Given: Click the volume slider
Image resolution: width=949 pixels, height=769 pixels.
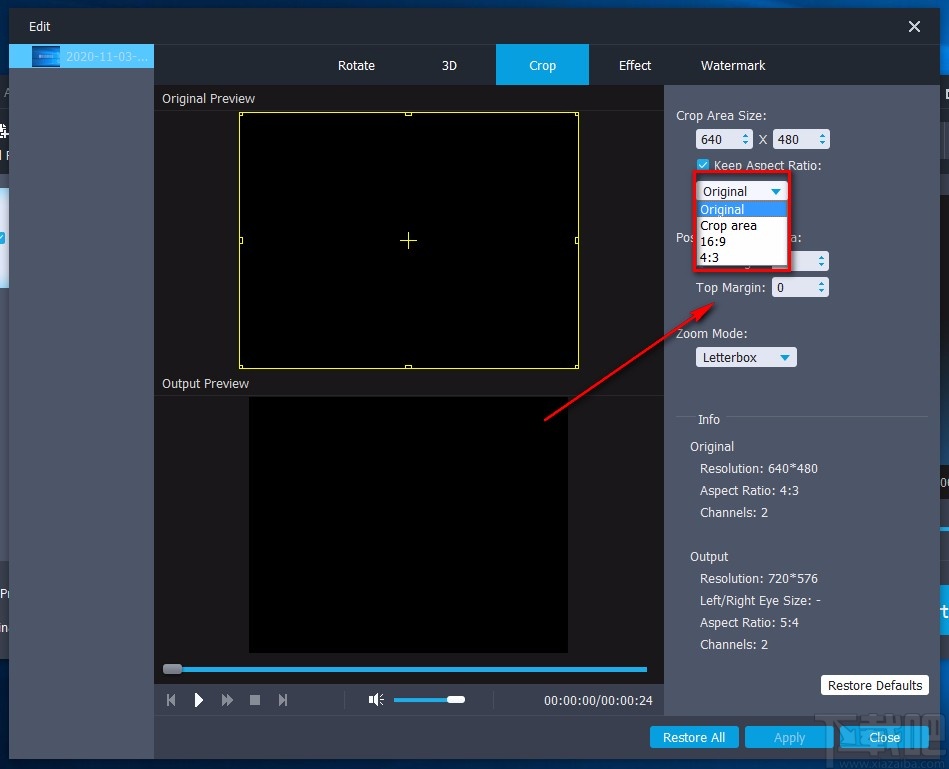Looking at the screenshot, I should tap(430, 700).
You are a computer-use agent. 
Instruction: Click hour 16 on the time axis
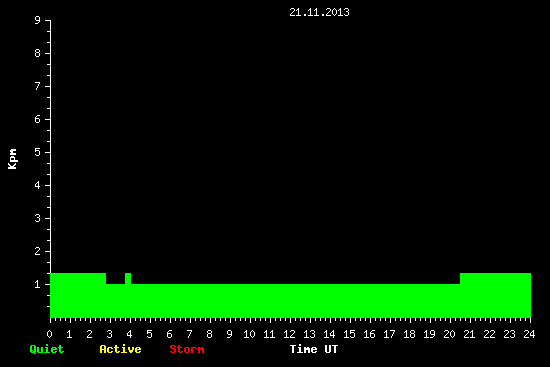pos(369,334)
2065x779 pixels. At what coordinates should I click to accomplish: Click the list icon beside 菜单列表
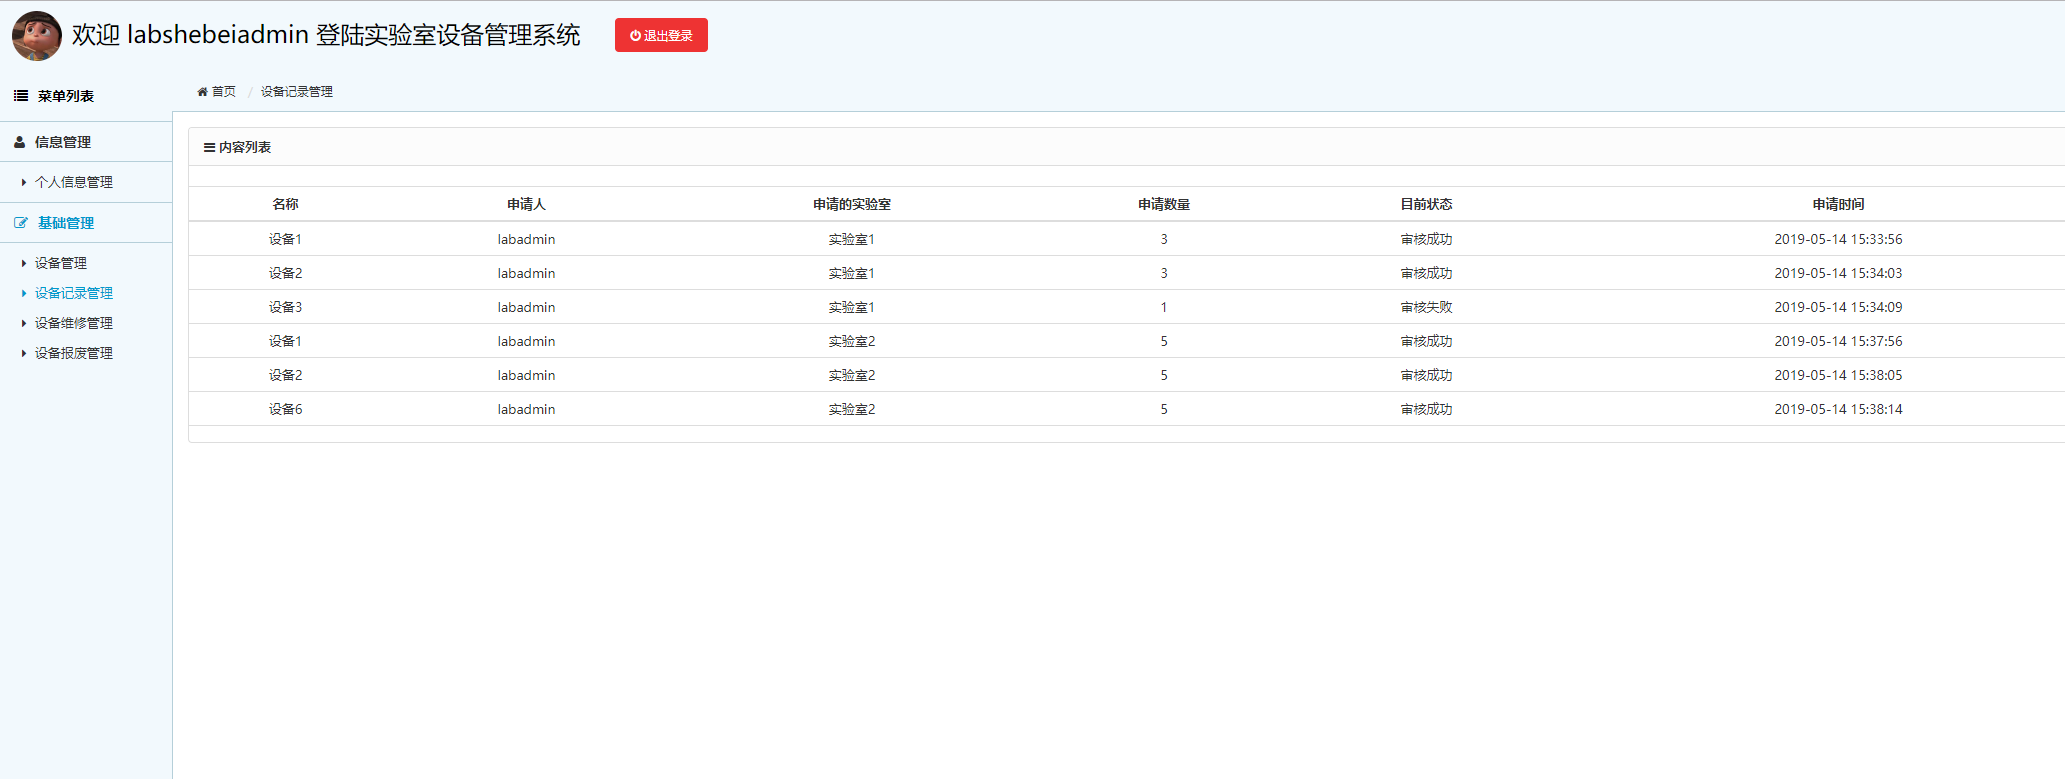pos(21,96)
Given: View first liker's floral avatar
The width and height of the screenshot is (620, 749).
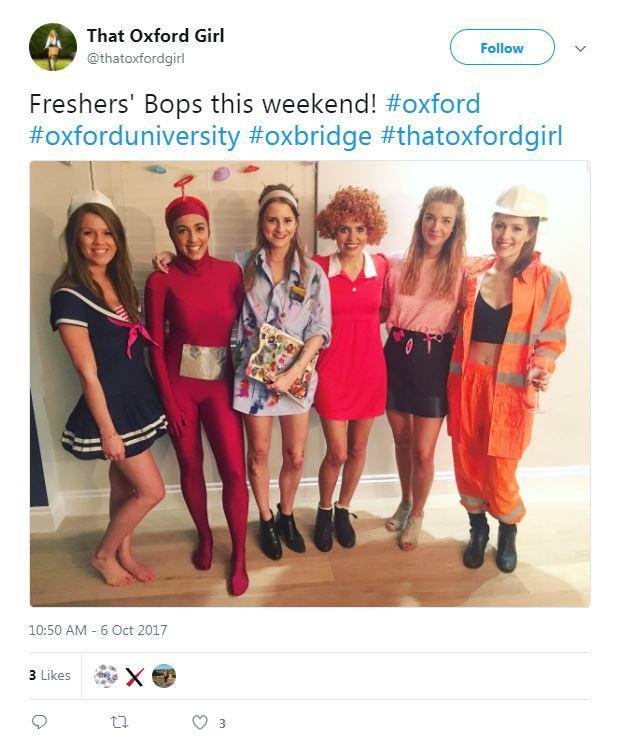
----
Task requirements: Leave out the images and repeat the rest of the data word for word.

Task output:
Given: Click the volume slider
Image resolution: width=949 pixels, height=769 pixels.
Looking at the screenshot, I should tap(430, 700).
You are a computer-use agent. 
Instruction: Click hour 16 on the time axis
pos(369,334)
2065x779 pixels. At what coordinates should I click to accomplish: Click the list icon beside 菜单列表
pos(21,96)
Given: View first liker's floral avatar
The width and height of the screenshot is (620, 749).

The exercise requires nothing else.